28.

1.8K 130 5
                                    

Kolejne dwa tygodnie były dla związku Julii i Andrzeja w miarę spokojne. Po kłótni, która
miała miejsce po urodzinach Beaty nie było ani śladu. Oczywiście nie spotykali się już codziennie,
ale Julce teraz to nie przeszkadzało, zwłaszcza przy natłoku swoich własnych zadań. Właśnie miała
spory problem, bo zbliżały się urodziny Andrzeja. Chciała podarować mu coś osobistego, ale nie
wiedziała co. Na dodatek zirytował ją fakt, że jak zwykle nie w porę zadzwonił ojciec, prosząc ją o
spotkanie. Tym razem zarzekał się, że to coś pilnego i nie pozwolił zbyć się tak łatwo jak
zazwyczaj. Julia z wielką niechęcią, zgodziła się. Aczkolwiek udało jej się odwlec wizytę o cały
tydzień. Miała nadzieję, że może jeszcze jakimś cudem jej uniknie.
Ale niestety, nadzieja okazała się być płonna. Tak więc zgodziła się spotkać w pobliskiej restauracji.

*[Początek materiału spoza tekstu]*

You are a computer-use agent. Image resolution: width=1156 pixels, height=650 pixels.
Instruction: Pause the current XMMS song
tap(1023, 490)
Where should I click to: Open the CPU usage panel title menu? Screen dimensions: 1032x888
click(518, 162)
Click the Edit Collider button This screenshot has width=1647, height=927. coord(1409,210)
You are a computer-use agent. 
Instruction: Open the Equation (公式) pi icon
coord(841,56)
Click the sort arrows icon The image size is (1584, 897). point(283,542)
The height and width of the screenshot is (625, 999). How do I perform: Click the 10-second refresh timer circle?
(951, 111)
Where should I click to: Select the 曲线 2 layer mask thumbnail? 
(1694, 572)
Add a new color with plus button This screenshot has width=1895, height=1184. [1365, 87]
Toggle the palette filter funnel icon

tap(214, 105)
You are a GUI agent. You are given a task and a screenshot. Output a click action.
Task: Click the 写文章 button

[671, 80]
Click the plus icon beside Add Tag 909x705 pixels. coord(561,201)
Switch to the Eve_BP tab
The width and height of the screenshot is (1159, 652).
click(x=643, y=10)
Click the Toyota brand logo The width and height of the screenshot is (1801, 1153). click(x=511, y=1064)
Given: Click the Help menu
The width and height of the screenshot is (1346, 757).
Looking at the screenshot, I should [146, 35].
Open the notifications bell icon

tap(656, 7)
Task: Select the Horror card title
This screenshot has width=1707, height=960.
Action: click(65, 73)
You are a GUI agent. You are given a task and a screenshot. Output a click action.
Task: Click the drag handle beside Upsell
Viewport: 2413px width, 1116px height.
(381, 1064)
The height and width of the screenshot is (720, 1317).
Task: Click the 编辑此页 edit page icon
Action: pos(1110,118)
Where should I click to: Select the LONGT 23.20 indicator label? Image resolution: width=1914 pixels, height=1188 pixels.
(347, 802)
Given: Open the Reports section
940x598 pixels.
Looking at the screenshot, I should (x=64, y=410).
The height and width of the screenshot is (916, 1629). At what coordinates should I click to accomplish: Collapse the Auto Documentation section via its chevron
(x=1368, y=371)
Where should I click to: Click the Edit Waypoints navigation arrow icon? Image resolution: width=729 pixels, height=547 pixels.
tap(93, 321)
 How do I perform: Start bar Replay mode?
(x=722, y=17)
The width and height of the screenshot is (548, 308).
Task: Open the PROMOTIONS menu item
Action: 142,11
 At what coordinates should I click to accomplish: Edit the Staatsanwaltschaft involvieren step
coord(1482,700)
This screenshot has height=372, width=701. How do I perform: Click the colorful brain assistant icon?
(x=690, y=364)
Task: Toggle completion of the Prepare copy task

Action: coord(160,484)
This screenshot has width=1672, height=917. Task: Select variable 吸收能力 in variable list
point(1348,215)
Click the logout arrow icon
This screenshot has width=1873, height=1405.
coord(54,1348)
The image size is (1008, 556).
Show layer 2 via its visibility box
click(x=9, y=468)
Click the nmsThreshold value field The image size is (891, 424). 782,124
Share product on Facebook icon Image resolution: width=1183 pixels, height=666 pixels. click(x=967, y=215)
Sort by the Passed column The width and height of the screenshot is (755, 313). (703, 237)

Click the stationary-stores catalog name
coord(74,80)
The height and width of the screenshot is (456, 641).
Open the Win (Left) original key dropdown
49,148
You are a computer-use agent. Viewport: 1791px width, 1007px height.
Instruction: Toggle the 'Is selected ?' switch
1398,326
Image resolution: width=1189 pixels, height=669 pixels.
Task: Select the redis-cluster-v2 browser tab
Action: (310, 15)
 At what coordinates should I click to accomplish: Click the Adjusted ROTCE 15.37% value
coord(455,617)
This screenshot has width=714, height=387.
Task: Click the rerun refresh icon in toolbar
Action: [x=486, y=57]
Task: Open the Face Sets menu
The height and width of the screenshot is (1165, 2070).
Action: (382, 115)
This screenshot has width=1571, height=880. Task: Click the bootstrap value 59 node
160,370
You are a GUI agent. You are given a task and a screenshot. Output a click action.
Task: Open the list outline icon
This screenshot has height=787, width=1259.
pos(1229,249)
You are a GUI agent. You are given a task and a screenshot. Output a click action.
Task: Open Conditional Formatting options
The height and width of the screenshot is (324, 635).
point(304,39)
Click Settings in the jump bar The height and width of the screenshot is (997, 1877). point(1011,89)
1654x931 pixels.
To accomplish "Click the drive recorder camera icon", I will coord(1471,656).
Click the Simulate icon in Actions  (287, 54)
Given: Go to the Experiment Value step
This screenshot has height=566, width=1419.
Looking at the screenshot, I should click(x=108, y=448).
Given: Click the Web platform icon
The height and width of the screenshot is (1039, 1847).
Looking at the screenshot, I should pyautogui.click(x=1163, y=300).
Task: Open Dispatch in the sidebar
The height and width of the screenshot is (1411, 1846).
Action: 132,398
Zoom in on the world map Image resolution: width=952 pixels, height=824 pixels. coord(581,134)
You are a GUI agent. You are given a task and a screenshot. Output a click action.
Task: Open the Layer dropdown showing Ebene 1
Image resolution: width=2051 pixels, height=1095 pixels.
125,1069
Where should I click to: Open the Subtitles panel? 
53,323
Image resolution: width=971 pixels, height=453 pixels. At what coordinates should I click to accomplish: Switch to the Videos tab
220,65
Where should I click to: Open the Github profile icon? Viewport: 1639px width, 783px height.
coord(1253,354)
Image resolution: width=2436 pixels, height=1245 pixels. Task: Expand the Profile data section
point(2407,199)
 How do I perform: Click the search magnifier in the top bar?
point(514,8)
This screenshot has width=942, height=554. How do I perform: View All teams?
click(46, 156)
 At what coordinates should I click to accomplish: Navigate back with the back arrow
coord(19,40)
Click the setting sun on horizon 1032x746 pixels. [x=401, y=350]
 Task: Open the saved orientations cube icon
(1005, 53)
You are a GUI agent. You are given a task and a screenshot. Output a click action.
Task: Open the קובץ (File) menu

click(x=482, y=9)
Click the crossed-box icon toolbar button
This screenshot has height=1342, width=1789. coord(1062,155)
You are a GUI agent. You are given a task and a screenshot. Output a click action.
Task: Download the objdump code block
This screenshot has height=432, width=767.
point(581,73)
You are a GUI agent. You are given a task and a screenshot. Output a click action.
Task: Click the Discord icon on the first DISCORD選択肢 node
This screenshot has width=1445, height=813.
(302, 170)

Z dwojga złego wolała nie być z nim sam na sam. Jednak Arkadiusz Barański miał inne plany.
Zabrał ją samochodem i zanim się obejrzała byli już przed wielką rezydencją, którą Julka jak przez
mgłę pamiętała z bankietu który odbył się tu kilka miesięcy wcześniej.
– Dlaczego mnie tu przywiozłeś?- spytała gdy tylko się zatrzymali.
– Uznałem, że tu będzie nam się dobrze rozmawiać.- wysiadł z auta i po chwili otworzył jej
drzwi ze strony pasażera.- Choć, Ola i dziewczynki ucieszą się z twojego przyjazdu.
– Nigdzie nie idę- oznajmiła stanowczo.
– Julia- jego głos nabrał stalowych tonów co bardzo ją zaskoczyło. Bo jej ojciec nigdy nie był
stanowczy.- Chciałbym żebyś wyszła z tego auta i wreszcie porozmawiała ze mną szczerze.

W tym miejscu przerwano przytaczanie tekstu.